HOLY COW-WHAT HAVE I DONE?
I don't want more "stuff! I don't need more "stuff"!
I have spent the last three years eliminating "stuff" from my life, and while it was painfully evident when I moved in May that I had perhaps allowed some "stuff" to creep back in, I am in a constant purge and merge mode. "Make life as simple as possible and cut the unnecessary clutter of 'stuff'" --heck--have you seen my hair lately?--I can't tell you when the last time was that it was straight! (Well, ok, truth be told, there was this time last week..., but I digress)
As I mulled over my seemingly poor decision, and more posts of similar subject scrolled through my Facebook feed daily, I thought about the investment in the gift exchange (and my brain still does not comprehend--is really just $10 or is it $60?, but it makes no difference). I thought about how very blessed my life is--a great job that allows me to work from home (often with crazy hair and dressed essentially to head to the gym or out for a run at a moment's notice), and provide comfortably for my family, an amazing significant other who loves me unconditionally to his core, an incredibly talented and intelligent daughter who is just as beautiful inside as she is outside, family and friends that know the "real me" and chose to love me anyway, which can be a challenge in itself some days! This is the "stuff" that I need. Not the "36 pieces" of random stuff that the gift exchange promises.
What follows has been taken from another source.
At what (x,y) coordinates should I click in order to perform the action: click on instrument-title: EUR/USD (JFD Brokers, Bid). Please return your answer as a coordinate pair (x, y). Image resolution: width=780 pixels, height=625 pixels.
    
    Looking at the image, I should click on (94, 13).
And then, as I often do, I thought about all of those who are not as blessed--jobless or have jobs that barely keep food in their children's mouths and warm, clean clothes on their backs. People that are in relationships that are not loving and caring they they don't know how to change or get out of. Parents that are estranged from children or those that are childless waiting for the chance to become a parent. Those with no real family or friends to love them and spend the holidays with. These are the people who need the resources that "36 pieces of stuff" can provide.
I am not looking for 6, 60 or even 600 people to join my Gift Exchange--I am hoping that just one of you will join me in opting out of the gift exchange and instead donate those funds--or even time, talent or other resources, to a local charity of your choice. Or better yet, if you know of a family or individual struggling this holiday season, find a way to secretly help them--perhaps a gift card sent through the mail or other discrete gesture.
And if I get 6,000 or 60,000 to join us--even better.